At the Tel Aviv morgue, the faces of those who identify the bodies are “eaten by distress”

*** Warning, this article contains shocking details ***

Great reporter for Paris Match, Nicolas Delesalle went to a morgue in the suburbs of Tel Aviv. Since Saturday October 7 and the Hamas attack in Israel, the bodies have been identified there, with difficulty. “A lot of people say to me ‘that must have been difficult for you’, but for me it only lasted two hours. Those who work on site do this all the time and have a direct relationship with the bodies,” Nicolas Delesalle tells 20 minutes. Interview.

In Tel Aviv, you were able to go to a morgue where every day dozens and dozens of bodies are identified. How did you organize your report?

The military base where the morgue is located is located in south Tel Aviv. With Alvaro Canovas, the photographer of Paris Match, we go there by ourselves in the morning. We spend time there, but we don’t have the permissions. Everything is controlled. We make phone calls and are informed that we must contact a spokesperson for the Israeli army because a tour is organized for journalists the same day, at 10 p.m.

In your thread published this Wednesday on X, you talk about your arrival in this place. What did you discover there?

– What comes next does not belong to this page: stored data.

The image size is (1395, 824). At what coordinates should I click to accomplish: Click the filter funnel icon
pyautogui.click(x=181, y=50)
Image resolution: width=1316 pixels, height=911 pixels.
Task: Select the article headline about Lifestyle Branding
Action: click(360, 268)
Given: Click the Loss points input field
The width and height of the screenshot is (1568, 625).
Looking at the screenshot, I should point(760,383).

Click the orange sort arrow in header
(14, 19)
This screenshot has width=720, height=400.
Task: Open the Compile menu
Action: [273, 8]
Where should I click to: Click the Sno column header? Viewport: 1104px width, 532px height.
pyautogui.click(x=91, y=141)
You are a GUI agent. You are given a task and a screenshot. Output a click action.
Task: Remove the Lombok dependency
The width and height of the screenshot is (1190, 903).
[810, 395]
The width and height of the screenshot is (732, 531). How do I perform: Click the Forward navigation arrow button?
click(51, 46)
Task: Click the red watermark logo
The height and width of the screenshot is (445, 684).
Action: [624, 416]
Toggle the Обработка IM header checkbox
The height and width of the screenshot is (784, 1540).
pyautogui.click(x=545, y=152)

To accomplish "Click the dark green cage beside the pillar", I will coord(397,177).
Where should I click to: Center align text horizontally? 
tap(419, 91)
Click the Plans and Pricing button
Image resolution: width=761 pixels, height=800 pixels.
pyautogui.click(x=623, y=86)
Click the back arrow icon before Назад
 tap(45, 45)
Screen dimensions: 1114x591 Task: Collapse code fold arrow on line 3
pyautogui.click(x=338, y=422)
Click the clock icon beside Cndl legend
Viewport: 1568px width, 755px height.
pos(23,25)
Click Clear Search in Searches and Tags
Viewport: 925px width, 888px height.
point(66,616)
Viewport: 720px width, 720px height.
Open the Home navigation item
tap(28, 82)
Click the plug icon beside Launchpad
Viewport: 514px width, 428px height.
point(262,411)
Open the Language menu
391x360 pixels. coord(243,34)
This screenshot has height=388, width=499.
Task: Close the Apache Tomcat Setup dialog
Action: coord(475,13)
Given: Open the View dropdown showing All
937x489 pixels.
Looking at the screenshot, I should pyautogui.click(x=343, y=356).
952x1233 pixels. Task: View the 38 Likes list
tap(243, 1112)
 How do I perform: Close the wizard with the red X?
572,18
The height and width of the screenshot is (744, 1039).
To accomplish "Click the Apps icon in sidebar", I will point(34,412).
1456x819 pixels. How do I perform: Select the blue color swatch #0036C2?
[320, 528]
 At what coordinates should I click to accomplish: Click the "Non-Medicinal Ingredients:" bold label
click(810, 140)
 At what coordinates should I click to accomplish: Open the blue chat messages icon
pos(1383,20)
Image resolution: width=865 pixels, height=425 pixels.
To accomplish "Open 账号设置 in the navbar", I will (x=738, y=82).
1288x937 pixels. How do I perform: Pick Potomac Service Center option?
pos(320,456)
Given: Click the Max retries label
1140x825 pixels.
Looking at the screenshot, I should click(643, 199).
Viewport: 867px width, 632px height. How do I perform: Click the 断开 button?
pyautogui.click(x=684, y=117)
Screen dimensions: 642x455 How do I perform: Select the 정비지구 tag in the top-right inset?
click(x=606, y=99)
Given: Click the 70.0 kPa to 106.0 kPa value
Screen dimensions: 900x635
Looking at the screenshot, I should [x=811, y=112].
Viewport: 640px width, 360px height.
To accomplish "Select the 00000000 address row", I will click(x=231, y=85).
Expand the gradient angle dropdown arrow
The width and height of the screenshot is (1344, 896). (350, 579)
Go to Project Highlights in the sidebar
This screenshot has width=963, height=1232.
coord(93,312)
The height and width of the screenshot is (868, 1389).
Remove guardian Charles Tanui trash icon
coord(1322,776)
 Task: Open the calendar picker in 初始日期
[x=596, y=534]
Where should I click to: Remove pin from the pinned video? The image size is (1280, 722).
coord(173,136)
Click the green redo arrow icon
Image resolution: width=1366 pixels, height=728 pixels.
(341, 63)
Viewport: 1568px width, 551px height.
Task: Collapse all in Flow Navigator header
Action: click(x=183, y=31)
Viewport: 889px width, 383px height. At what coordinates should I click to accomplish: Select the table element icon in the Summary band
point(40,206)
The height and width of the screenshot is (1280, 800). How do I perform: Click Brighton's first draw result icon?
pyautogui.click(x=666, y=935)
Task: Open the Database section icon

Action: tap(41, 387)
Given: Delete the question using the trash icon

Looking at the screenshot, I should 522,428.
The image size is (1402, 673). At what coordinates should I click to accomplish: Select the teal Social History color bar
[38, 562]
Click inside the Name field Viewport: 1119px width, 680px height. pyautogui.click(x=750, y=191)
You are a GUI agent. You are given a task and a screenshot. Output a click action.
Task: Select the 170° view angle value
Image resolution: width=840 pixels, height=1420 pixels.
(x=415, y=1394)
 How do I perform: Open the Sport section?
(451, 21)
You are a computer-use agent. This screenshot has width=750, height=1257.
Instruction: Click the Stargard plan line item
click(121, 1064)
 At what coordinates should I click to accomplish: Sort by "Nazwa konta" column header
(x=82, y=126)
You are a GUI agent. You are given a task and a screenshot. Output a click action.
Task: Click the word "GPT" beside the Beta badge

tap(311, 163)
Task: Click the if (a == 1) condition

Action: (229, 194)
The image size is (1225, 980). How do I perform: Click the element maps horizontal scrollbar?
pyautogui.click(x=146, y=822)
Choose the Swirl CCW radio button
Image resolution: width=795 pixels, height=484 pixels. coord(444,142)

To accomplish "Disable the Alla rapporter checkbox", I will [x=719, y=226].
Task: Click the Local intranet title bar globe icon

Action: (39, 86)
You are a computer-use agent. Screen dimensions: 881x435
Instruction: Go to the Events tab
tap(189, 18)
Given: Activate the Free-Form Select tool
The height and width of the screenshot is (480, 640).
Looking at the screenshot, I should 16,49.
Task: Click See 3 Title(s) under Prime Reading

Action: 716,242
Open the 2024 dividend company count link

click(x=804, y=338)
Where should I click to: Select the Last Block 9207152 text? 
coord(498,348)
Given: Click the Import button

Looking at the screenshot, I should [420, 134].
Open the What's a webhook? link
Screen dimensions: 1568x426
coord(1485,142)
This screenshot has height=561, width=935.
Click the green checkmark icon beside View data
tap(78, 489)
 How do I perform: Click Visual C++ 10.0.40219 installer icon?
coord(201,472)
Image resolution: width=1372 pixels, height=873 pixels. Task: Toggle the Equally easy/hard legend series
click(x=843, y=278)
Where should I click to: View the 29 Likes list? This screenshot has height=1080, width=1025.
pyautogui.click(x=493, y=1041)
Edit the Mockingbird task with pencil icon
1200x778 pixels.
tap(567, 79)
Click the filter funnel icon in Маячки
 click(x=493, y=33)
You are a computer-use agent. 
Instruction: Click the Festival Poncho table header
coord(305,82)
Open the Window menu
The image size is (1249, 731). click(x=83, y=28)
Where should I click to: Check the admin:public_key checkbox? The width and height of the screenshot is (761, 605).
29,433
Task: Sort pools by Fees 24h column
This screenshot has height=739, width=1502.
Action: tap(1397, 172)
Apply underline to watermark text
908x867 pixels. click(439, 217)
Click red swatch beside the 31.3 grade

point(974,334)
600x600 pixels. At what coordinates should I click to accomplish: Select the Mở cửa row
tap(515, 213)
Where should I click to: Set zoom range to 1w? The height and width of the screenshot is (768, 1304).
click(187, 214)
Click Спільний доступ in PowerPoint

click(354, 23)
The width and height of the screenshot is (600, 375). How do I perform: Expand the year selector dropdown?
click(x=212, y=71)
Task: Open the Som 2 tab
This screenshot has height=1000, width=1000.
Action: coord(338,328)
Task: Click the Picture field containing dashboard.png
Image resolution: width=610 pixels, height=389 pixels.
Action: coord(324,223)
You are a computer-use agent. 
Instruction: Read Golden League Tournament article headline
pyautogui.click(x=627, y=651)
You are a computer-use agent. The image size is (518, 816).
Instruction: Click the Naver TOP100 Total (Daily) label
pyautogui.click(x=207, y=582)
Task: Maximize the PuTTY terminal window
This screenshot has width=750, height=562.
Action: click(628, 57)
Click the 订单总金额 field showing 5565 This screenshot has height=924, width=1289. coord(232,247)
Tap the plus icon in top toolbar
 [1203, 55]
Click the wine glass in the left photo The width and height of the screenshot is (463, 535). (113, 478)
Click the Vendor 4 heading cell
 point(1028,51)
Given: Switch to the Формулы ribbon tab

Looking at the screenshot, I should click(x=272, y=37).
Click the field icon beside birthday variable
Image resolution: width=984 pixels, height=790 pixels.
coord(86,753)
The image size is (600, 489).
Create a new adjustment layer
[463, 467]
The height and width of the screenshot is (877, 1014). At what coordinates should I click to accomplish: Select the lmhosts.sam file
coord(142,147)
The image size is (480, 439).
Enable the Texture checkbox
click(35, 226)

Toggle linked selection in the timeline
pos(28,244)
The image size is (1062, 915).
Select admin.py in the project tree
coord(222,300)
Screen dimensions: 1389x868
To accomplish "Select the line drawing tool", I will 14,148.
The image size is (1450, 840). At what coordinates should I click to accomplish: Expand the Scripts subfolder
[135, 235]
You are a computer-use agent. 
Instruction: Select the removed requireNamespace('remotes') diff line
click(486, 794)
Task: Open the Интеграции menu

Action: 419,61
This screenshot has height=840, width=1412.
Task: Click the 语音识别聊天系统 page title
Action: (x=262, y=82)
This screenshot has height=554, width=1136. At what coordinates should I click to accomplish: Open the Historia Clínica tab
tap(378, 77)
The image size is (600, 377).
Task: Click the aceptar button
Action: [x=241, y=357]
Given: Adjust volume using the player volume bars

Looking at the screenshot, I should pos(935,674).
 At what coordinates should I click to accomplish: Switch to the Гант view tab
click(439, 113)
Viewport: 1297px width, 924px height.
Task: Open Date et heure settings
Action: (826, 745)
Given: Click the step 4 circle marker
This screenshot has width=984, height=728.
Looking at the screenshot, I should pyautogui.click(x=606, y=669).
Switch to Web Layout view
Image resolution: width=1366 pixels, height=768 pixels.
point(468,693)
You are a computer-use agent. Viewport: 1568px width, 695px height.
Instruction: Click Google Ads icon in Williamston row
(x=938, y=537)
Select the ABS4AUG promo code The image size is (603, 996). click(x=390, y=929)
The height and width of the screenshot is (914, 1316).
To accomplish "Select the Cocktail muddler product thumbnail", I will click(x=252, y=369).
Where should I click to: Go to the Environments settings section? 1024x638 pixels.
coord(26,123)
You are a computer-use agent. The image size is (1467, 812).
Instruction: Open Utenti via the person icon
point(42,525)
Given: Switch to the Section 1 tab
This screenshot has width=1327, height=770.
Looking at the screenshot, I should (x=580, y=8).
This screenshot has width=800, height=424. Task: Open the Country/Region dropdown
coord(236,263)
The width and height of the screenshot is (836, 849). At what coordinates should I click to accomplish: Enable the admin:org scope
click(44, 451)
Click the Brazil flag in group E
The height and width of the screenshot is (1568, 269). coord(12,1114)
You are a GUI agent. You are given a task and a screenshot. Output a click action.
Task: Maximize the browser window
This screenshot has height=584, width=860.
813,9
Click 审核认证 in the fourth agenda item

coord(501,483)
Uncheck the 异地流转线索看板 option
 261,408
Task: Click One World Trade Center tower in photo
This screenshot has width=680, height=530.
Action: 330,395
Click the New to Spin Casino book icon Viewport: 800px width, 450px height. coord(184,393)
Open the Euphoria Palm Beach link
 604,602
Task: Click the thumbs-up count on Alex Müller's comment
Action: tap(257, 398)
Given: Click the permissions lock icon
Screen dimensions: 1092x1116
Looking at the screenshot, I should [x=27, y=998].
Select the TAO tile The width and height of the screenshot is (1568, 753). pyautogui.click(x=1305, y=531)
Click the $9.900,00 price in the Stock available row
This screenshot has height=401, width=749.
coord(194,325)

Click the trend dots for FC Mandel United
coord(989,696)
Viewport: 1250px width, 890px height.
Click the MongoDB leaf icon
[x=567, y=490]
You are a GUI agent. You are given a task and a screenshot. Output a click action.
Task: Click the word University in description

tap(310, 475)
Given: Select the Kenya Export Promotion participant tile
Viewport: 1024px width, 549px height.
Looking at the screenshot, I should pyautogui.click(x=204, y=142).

When we arrived, there were lots of white tents, lots of people in white suits with masks. First, former head of the military rabbinate Israel Weiss speaks and tells us: “Look, the people here weren’t just killed. Many suffered abuse. » He speaks for about twenty minutes, we ask questions. Then, they opened two containers among the twenty installed. Each had 50 seats. We felt a kind of odor, it was violent. We could get closer if we wanted, but I didn’t want to.

I also met a young woman in her thirties, Abigaël, who takes care of women and girls for purification rites. She tells me that there is not much to do in the rites here, because the people who have been murdered are considered to be pure. I see in her face that she is traumatized. Lots of people say to me “that must have been difficult for you”, but for me it only lasted two hours. Those who work on site do this all the time and have a direct relationship with the bodies. Another woman who was working had her face eaten away by distress. She no longer had words, but above all tears. Talking to journalists at this time is an outlet for them. I don’t know how these people do it, how they will get back up.

From the first day, I understood that it was not just war, but people massacred at a bus stop, old ladies. Every possible crime has been committed. This is what I was told on site: “everything that was possible to do has been done. “.

These piled up bodies also show the horror of war. A war which according to Israel Weiss, was not only aimed at killing. We are talking about burned bodies, also decapitated. These bodies make it possible to carry out investigations into what happened on October 7. But identification is urgent…

That’s the whole problem with this identification. There are several hundred, if not thousands, of bodies. Their two tasks are to identify and document. There are plenty of horrible examples they tell us. Some bodies no longer have faces, some are burned alive. There are plenty of young people burned at the festival. Hundreds. How do we identify them quickly because the bodies begin to deteriorate despite refrigeration? The only exception is the military, the vast majority of whom have already been identified because they have their fingerprints.

You have been covering wars for many years and yet this one seems to be more violent in the description you give…

From the first day, I understood that it was not just war, but people massacred at a bus stop, old ladies. Every possible crime has been committed. This is what I was told on site: “everything that was possible to do has been done. » Boutcha [en Ukraine]for example, it was an eruption of absolute violence at a given moment. But less on the rest of the front.

There, it was as if there had been an order to torture as much as possible. Whether it’s all the testimonies from the music festival, all the testimonies in the kibbutz, they’re the same. There was a sadistic, perverse game to make people suffer. This phenomenon brings together all wars, but not on this scale, in one day. There, it was a massacre.

In this war, there is also the difficulty for journalists to inform. Events must be reported factually but also without sensationalism. As a major reporter, how do we arm ourselves to report the horror without terrorizing with our words, our images?

It’s not easy to convey when I see people who doubt the veracity of the attack. It’s very complicated. We must stick to the facts, to everything factual we have. You have to interpret the minimum, ask the stupidest questions. “How do we know the women were raped? – Thanks to specific markings on the thighs. » There is the multiplication of sources which prove the horror, it cannot be just a simple communication. The smell cannot be created, nor can traces of blood in the kibbutzim.

It is important that we do this testimonial work in order to serve historians later to help define exactly what happened. We still have a fragmentary view. But every journalist who goes there reports evidence of crimes against humanity, evidence of war crimes. Sometimes there are truths bigger than communication.